The Skyline Terrace Bandaid Incident
The Skyline Terrace Bandaid Incident
By Chuck RitenouR
In July of 1979, I was between bands. My girlfriend, Bean and I were living in a tent on ten acres of woodland owned by my parents about two miles from the low water bridge on Happy Creek Road. Bean had taken a job as a waitress at the Skyline Terrace Restaurant which was located on the south end of Front Royal, Virginia. The restaurant was operated by Terry Mahoney. His brother, Tom was the "chef" and Tom's girlfriend Nan was the bartender. Every goof-ball and space cadet in town worked there. So it seemed reasonable to me that I should get a job there too.
Bean and I worked Wednesday through Saturday. She waited tables from five in the evening until closing. I waited tables from five until nine and then played guitar and sang in the bar til 1:30 in the morning. We made $2.10 an hour plus tips. I was the only waiter and made a bit more than the girls waiting tables. I played for tips in the bar and on a good night could make $200 between waiting tables and playing. After a hard night of waiting tables and raising hell in the bar, Bean and I would head on down to the low water bridge to bathe in the Shenandoah River.
One day Allison, one of the waitresses was making a huge bowl of potato salad. Tom had boiled 20 pounds of potatoes and cut the other raw vegetables earlier. Allison was elbow deep in potato salad for at least 30 minutes. When she went to the sink to wash her hands she shouted, "Oh my God!!"
It was about four in the afternoon and the restaurant was not yet open for business. Tom came running to the sink and said, "what the hell is wrong with you?" Allison answered, "my bandaid." "Your what?" Tom asked. "My damned bandaid, its somewhere in the damned potato salad." There were six of us there and Tom got five small bowls and laughed, "I wouldn't serve anything I wasn't prepared to eat myself." He gave us each a bowl of potato salad. We ate it...no bandaid.
Tom said,"if any of you say a word about this, I'll kill you. I mean it. I'll freakin' kill you." He grinned and said, "this is what we'll do. Everyone will put $10 in a pool and whoever's section has the bandaid wins! Hell, I'll even put in $10 and I can't win. That's fifty bucks and that should buy a little silence." Oh yeah it was wrong, but fifty bucks was fifty bucks, we were all in.
Evening after evening went by and the huge mount of potato salad got smaller and smaller. The customers loved it. Then, one evening the unthinkable happened. A lady in Bean's section had a "dinner from hell". The lobster tail was too tough and she sent it back. The steak was too rare and she sent it back. She was just about to take a bite of potato salad when she said to Bean, "the only thing worth a damned is this potato salad." She took the bite. She chewed. She chewed some more.
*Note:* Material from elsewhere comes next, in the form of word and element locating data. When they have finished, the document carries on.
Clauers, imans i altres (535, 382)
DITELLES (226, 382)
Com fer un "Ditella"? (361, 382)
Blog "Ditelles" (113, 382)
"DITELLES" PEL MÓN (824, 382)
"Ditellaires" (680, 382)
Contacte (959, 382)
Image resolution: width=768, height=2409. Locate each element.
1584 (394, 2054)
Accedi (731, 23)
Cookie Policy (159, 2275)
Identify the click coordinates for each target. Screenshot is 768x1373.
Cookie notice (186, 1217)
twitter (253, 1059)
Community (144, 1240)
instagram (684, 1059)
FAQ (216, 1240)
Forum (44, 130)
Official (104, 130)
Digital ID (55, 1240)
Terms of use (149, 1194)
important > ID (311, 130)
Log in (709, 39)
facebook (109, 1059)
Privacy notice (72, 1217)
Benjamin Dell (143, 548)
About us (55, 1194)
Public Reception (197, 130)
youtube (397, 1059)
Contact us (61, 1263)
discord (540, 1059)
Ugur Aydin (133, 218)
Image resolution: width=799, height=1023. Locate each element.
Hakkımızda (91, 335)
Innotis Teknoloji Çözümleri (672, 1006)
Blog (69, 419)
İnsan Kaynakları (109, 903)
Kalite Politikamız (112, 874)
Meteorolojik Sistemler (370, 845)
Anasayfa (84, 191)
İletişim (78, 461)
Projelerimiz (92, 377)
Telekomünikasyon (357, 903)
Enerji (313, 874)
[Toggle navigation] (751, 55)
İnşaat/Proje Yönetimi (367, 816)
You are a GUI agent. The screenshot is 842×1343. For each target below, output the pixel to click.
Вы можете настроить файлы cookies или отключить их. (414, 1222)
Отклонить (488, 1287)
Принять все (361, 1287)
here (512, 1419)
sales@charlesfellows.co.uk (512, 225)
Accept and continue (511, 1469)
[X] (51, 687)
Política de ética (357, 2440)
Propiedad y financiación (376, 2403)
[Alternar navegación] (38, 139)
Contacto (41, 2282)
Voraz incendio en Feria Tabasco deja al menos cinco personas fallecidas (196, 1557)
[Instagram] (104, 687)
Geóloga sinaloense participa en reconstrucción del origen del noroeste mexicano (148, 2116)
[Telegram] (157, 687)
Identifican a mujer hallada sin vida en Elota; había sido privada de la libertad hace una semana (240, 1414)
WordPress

She spit a chewed up bandaid into her hand and screamed as if someone had cut her arm off."A damned bandaid!!! There was a damned bandaid in my potato salad. What the hell kind of place is this??"
Do you think that lady got any sympathy? When she screamed, everyone working the floor was in the kitchen in hysterics. We were choking with laughter. Bean was yelling,"I win, I win, I win!" Tom appointed me to go out and try to smooth things over with the customer. "Promise her anything, I mean anything. I don't care what you do,but for Christ's sake, do something!"
I got myself back together and walked out into the dining room. All eyes were on me. I walked up to the lady and said, "I'm sorry, what seems to be the problem?" She handed me the bandaid but said nothing. She had a glazed look on her face as if she might actually passout any moment. I put the bandaid in my pocket. She took a drink of water and somewhat shaken got up from the table. I escorted her to the hostess stand where tried to pay for her meal. I asked the hostess to hand me two of the free meal coupons and told the lady," I'm very sorry for your distress. Please allow us to give you and a friend a free meal, any thing on the menu." She took the coupons without a word and existed the building.
I walked back into the kitchen. Tom was in a panic. "We're gonna get sued, we're gonna get sued. They're gonna close us down. Terry is gonna kill me!" I just smiled. "What the hell are you smiling at?" Tom yelled. I handed him the bandaid and said, "Tom, you owe me $50. No bandaid, no evidence." Tom walked into the bar and came back holding a crisp $50 bill. I took it from him and said, "it was wrong, it was definately wrong, but fifty dollars is fifty dollars."
I continued to play in the bar, but that was my last night waiting tables.